Leandro is also a victim of Spain’s lagging economy. He emigrated to Mexico four years ago because he was unable to find work in Spain, but he always assumed he would return to Spain when he could. Thousands of college educated professionals his age have done the same thing, but Leandro is the only one who has suffered this additional nightmare, this horrible injustice that he described to El País. Leandro felt it was his duty to recount what happened.

“There were some truly horrible moments,” said the architect. They put him in an orange jumpsuit and sandals, reminiscent of Guantanamo prisoners, and throughout his 40 days in captivity, Leandro never knew why he had been detained. “I couldn’t understand it. I had done nothing wrong. I hadn’t done anything illegal, and nobody explained anything to me. Eventually I started thinking the worst, that there was a criminal with the same name as me, or that someone had put drugs in my backpack.” Leandro cannot return to the United States for five years.

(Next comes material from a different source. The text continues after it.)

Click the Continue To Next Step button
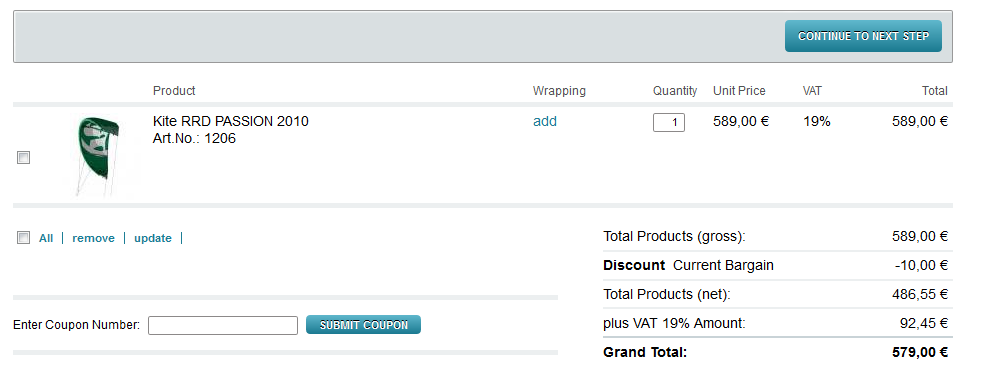The image size is (986, 377). click(x=863, y=36)
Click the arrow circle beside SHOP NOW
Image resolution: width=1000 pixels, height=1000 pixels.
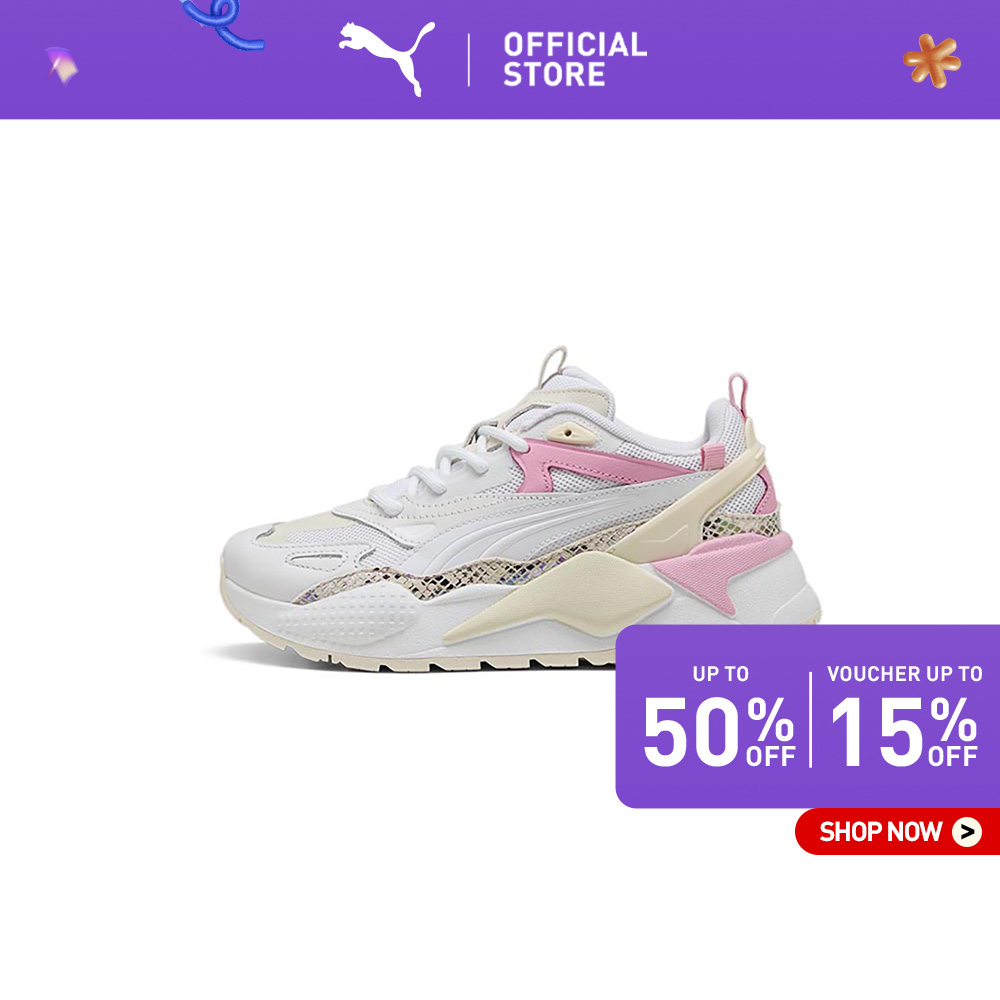coord(967,832)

Blonde, blue eyed and a university graduate, he stood out from the other detainees of Central American, African, Indian, and Chinese descent with whom he was imprisoned. Usually, migrant detainees arrive in a situation like this because of illiteracy or criminal behavior. Until the other detainees spoke with Leandro, they observed him with curiosity and suspicion. He seemed out of place: what was this young white man doing here?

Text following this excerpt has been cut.